According to CCJP report (1997), in less than a month after Five Brigade deployment, over 1 000 innocent civilians had been killed but nothing of that nature is found in the pages of the Chronicle newspaper. Instead of focusing for example on the killings and hunger that struck Zimbabwe especially drought-prone Matebeleland between 1982 and 1983, the Chronicle's page one was decorated with such headlines like Five Brigade is here to stay (12 February 1983) Army must be sharper – PM (22 March 1983), The Five Brigade (3 April 1983), Excited by the Five (30 October 1983) reveal a newspaper that was actually celebrating the genocide. The CCJP report, presents gruesome accounts of the events surrounding the Gukurahundi genocide but reading the Chronicle of the time, there is no single mention of the genocide except denials and encouragement to re-deploy the Five Brigade and that dissidents are killing Zanu-PF supporters and farmers. For example, the Chronicle of 12 February 1983 under the headline, "Five Brigade is here to stay", writes:

The Minister of State in the Prime Minister's Office (Defence) Sydney Sekeramayi said it was up to PF-Zapu to stop their members and supporters from sustaining dissidents. ‘PF-Zapu have nothing to offer these people. They cannot protect them when the security forces have to deal with them for harbouring dissidents.

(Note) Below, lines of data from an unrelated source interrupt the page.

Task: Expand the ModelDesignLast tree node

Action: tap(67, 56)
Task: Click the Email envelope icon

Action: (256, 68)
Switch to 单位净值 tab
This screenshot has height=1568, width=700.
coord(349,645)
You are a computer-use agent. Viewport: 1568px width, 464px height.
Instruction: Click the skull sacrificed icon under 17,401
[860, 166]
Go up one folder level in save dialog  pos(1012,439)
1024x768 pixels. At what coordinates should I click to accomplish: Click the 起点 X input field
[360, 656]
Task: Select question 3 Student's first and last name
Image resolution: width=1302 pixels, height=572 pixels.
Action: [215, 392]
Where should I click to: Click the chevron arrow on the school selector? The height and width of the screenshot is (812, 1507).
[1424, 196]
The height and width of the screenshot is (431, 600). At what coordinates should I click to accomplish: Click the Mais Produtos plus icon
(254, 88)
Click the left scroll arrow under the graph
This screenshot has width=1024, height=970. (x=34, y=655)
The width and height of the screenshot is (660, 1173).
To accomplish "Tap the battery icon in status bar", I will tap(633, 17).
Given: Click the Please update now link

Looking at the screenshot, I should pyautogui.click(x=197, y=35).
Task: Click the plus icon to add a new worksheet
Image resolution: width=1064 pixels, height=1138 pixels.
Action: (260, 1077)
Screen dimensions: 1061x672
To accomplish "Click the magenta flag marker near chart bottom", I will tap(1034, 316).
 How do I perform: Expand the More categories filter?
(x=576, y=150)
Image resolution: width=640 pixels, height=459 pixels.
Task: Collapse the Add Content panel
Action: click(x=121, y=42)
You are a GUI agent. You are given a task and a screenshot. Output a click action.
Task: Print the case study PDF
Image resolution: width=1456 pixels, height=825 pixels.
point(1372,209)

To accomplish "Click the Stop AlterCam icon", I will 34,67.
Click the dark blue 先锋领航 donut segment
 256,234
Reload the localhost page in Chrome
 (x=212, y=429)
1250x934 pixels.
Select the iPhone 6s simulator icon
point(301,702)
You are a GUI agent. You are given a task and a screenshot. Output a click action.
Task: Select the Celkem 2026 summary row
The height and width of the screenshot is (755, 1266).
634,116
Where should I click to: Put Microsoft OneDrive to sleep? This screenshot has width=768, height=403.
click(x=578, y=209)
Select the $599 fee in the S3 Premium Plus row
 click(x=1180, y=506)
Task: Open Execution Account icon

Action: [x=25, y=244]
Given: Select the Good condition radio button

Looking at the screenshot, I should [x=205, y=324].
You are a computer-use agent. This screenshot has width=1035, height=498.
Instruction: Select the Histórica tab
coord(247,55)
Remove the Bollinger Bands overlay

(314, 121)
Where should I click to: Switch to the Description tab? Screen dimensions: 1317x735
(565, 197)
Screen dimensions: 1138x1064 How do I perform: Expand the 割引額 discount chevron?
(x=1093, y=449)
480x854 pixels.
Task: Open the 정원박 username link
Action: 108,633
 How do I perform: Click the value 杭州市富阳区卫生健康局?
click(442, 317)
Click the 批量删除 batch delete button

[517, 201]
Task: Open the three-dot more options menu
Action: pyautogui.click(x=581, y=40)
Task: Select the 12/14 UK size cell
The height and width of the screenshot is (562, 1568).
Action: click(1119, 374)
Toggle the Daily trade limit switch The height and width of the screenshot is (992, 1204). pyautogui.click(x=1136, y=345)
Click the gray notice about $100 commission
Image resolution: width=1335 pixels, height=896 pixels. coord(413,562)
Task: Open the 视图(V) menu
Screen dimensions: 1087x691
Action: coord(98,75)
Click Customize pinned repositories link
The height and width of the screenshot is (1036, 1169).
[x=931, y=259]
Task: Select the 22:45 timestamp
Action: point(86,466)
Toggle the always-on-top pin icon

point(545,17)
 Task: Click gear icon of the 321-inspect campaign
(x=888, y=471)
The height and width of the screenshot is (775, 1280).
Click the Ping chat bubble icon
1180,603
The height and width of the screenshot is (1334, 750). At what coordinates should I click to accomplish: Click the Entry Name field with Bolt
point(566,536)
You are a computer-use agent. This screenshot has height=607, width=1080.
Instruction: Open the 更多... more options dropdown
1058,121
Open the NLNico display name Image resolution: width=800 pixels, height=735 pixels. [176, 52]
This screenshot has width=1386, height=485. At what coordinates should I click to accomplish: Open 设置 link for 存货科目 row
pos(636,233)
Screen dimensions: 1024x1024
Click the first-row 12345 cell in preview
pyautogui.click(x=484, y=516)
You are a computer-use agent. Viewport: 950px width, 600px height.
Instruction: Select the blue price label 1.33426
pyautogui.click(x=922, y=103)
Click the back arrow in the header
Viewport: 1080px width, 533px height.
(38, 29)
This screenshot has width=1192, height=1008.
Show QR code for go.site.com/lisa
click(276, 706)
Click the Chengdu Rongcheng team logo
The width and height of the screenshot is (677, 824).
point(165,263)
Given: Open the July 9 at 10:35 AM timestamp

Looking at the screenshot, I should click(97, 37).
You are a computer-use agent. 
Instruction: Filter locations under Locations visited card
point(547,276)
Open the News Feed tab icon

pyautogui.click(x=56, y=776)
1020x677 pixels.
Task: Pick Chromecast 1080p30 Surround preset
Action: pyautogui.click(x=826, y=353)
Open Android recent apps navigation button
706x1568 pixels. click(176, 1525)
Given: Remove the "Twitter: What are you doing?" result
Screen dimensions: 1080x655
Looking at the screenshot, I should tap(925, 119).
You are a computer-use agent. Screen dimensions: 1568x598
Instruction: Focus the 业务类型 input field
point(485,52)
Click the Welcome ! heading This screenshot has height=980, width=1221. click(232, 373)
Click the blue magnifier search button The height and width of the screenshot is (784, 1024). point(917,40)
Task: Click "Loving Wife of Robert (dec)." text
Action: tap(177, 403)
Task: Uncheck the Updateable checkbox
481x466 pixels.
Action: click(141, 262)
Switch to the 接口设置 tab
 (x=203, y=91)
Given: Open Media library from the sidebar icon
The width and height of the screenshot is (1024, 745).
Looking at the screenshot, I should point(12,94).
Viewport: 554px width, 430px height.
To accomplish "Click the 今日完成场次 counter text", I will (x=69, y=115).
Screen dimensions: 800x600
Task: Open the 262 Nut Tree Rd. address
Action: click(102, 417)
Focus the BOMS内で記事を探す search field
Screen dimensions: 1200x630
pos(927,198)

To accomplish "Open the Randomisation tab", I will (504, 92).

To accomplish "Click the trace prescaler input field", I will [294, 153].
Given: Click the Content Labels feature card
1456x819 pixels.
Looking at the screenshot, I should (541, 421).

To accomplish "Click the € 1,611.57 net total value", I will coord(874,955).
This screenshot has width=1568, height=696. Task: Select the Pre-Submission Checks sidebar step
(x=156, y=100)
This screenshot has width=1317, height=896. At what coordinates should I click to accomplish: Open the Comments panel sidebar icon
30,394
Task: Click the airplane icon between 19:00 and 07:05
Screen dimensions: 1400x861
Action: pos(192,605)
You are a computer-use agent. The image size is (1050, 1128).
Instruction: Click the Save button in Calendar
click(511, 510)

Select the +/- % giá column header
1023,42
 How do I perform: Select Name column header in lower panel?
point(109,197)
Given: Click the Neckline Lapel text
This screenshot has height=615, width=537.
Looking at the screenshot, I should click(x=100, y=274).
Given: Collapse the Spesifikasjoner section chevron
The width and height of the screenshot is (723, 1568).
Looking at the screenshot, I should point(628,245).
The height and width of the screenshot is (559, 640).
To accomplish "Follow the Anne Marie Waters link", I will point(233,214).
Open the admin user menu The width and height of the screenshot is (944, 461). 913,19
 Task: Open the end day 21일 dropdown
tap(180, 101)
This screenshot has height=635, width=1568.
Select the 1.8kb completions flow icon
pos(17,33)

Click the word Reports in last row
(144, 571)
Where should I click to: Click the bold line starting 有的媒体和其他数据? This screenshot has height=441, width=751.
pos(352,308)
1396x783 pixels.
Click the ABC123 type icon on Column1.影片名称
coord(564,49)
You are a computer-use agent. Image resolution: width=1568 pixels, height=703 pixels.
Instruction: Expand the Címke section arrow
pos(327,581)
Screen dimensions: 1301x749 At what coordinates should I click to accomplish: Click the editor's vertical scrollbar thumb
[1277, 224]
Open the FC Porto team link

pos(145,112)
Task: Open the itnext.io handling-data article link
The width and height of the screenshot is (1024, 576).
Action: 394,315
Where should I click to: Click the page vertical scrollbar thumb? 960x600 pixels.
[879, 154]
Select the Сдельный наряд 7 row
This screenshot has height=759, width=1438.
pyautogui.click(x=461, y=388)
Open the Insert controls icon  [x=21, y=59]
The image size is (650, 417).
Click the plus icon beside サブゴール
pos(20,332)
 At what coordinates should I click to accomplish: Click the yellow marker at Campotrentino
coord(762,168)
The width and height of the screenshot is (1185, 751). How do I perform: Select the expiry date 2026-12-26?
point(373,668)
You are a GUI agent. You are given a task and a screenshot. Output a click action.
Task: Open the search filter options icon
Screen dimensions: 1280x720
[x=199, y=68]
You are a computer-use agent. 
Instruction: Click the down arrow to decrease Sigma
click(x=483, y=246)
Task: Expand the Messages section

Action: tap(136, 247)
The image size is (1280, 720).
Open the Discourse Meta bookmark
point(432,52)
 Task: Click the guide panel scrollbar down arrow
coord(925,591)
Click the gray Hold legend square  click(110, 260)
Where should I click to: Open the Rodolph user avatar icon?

For the ministers to defend the Five Brigade barely a month after its deployment is a clear indication that it was indeed doing something wrong. Again, in an article written under the pseudonym Muchandida Madoda ("you will just have to like me") the paper writes:

There are reports that the Five Brigade has killed 1 000 ‘innocent' civilians in Matebeleland. Such statistics are of course hard to swallow. Also people sheltering, feeding and at times ‘entertaining' dissidents can hardly be called innocent... The Five Brigade was never going to be popular but if it gets the job done, the country is the better for it (Chronicle 3 April 1983).

Connotations in the above quotes can be understood in relation to the social myth that prevailed at the time that PF-Zapu was supported by Ndebeles, it was sponsoring and supporting dissidents and therefore Ndebeles were dissidents. The headlines and quotes above connotes that the Five Brigade is there to protect people against PF-Zapu and dissidents and therefore it must stay.

That people are being killed becomes secondary as long as Zanu-PF's attempts to violently crush PFZapu, its supporters and achieve a one-party state. That is why even the pseudonym is suggestive.

In the above quotes, PF-Zapu supporters are connoted as dissidents and therefore deserve to be killed no wonder they are accused of ‘sheltering and sometimes ‘entertaining' dissidents.' The suggestive use of the word 'entertaining' gives a picture of PF-Zapu supporters who are part and parcel of dissidents and must also be eliminated.

In another article under the headline Minister defends Five Brigade, Minister of State (Security) Emmerson Mnangagwa, ‘likening the dissidents to cockroaches and bugs said the bandit menace had reached such epidemic proportion that the government had to bring in ‘DDT' (Five Brigade) to get rid of the bandits.' This can be juxtaposed with the editorial comment that the newspaper ran on the 28th of November 1985 which reads:

But they (dissidents) cannot operate without the help of the locals, that much is obvious. Whether through fear or support they swim together like fish in familiar waters. Thereby lies their weakness. The dissidents must be deprived of the water that they swim in (Chronicle 28 November 1985).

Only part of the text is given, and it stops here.